(TASK DESCRIPTION): Output the data once more, exactly as given.

──────── SOURCE MATERIAL ────────

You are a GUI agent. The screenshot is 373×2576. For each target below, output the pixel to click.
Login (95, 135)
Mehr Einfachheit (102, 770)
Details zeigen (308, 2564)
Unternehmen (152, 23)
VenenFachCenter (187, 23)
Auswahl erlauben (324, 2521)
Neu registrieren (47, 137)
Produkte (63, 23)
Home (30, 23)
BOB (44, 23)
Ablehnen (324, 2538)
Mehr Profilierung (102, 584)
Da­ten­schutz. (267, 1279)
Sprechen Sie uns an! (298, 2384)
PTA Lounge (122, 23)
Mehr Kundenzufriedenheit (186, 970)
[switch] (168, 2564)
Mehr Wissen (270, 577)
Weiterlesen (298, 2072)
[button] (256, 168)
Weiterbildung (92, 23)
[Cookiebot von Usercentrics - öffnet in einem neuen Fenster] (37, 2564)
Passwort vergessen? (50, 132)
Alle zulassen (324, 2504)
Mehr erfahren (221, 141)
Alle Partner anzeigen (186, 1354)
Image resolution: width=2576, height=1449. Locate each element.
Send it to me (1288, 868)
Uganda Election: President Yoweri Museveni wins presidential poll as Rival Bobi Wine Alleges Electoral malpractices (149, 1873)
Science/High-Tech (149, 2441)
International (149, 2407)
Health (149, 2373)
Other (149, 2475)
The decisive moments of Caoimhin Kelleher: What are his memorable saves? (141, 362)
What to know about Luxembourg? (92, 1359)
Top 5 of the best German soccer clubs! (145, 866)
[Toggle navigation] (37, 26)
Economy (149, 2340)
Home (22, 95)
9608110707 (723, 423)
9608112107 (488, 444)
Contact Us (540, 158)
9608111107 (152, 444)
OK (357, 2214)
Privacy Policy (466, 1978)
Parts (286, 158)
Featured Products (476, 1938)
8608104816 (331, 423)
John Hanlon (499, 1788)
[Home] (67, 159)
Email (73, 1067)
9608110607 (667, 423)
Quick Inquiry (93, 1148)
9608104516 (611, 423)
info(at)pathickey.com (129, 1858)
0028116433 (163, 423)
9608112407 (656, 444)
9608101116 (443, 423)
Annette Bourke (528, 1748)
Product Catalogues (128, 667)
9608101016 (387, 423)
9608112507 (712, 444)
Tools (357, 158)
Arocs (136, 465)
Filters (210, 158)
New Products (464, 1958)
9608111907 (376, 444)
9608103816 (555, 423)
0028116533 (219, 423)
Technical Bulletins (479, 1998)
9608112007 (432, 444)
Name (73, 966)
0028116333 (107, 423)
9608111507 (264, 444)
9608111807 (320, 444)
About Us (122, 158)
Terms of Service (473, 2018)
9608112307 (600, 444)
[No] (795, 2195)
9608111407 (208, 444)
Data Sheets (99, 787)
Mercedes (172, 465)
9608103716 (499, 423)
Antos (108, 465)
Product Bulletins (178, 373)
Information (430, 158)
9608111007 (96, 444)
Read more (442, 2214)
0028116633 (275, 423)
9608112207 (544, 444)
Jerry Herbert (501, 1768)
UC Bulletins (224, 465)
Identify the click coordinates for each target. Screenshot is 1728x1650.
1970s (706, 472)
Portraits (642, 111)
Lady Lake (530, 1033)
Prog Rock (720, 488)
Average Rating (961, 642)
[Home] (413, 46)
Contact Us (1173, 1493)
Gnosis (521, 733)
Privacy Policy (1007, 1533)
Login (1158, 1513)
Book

────────

(REPLY TO THE EXERCISE):
You are a GUI agent. The screenshot is 373×2576. For each target below, output the pixel to click.
Login (95, 135)
Mehr Einfachheit (102, 770)
Details zeigen (308, 2564)
Unternehmen (152, 23)
VenenFachCenter (187, 23)
Auswahl erlauben (324, 2521)
Neu registrieren (47, 137)
Produkte (63, 23)
Home (30, 23)
BOB (44, 23)
Ablehnen (324, 2538)
Mehr Profilierung (102, 584)
Da­ten­schutz. (267, 1279)
Sprechen Sie uns an! (298, 2384)
PTA Lounge (122, 23)
Mehr Kundenzufriedenheit (186, 970)
[switch] (168, 2564)
Mehr Wissen (270, 577)
Weiterlesen (298, 2072)
[button] (256, 168)
Weiterbildung (92, 23)
[Cookiebot von Usercentrics - öffnet in einem neuen Fenster] (37, 2564)
Passwort vergessen? (50, 132)
Alle zulassen (324, 2504)
Mehr erfahren (221, 141)
Alle Partner anzeigen (186, 1354)
Image resolution: width=2576, height=1449. Locate each element.
Send it to me (1288, 868)
Uganda Election: President Yoweri Museveni wins presidential poll as Rival Bobi Wine Alleges Electoral malpractices (149, 1873)
Science/High-Tech (149, 2441)
International (149, 2407)
Health (149, 2373)
Other (149, 2475)
The decisive moments of Caoimhin Kelleher: What are his memorable saves? (141, 362)
What to know about Luxembourg? (92, 1359)
Top 5 of the best German soccer clubs! (145, 866)
[Toggle navigation] (37, 26)
Economy (149, 2340)
Home (22, 95)
9608110707 (723, 423)
9608112107 (488, 444)
Contact Us (540, 158)
9608111107 (152, 444)
OK (357, 2214)
Privacy Policy (466, 1978)
Parts (286, 158)
Featured Products (476, 1938)
8608104816 (331, 423)
John Hanlon (499, 1788)
[Home] (67, 159)
Email (73, 1067)
9608110607 (667, 423)
Quick Inquiry (93, 1148)
9608104516 (611, 423)
info(at)pathickey.com (129, 1858)
0028116433 (163, 423)
9608112407 (656, 444)
9608101116 (443, 423)
Annette Bourke (528, 1748)
Product Catalogues (128, 667)
9608101016 (387, 423)
9608112507 (712, 444)
Tools (357, 158)
Arocs (136, 465)
Filters (210, 158)
New Products (464, 1958)
9608111907 (376, 444)
9608103816 (555, 423)
0028116533 (219, 423)
Technical Bulletins (479, 1998)
9608112007 (432, 444)
Name (73, 966)
0028116333 (107, 423)
9608111507 (264, 444)
9608111807 (320, 444)
About Us (122, 158)
Terms of Service (473, 2018)
9608112307 (600, 444)
[No] (795, 2195)
9608111407 (208, 444)
Data Sheets (99, 787)
Mercedes (172, 465)
9608103716 (499, 423)
Antos (108, 465)
Product Bulletins (178, 373)
Information (430, 158)
9608111007 (96, 444)
Read more (442, 2214)
0028116633 (275, 423)
9608112207 (544, 444)
Jerry Herbert (501, 1768)
UC Bulletins (224, 465)
Identify the click coordinates for each target. Screenshot is 1728x1650.
1970s (706, 472)
Portraits (642, 111)
Lady Lake (530, 1033)
Prog Rock (720, 488)
Average Rating (961, 642)
[Home] (413, 46)
Contact Us (1173, 1493)
Gnosis (521, 733)
Privacy Policy (1007, 1533)
Login (1158, 1513)
Book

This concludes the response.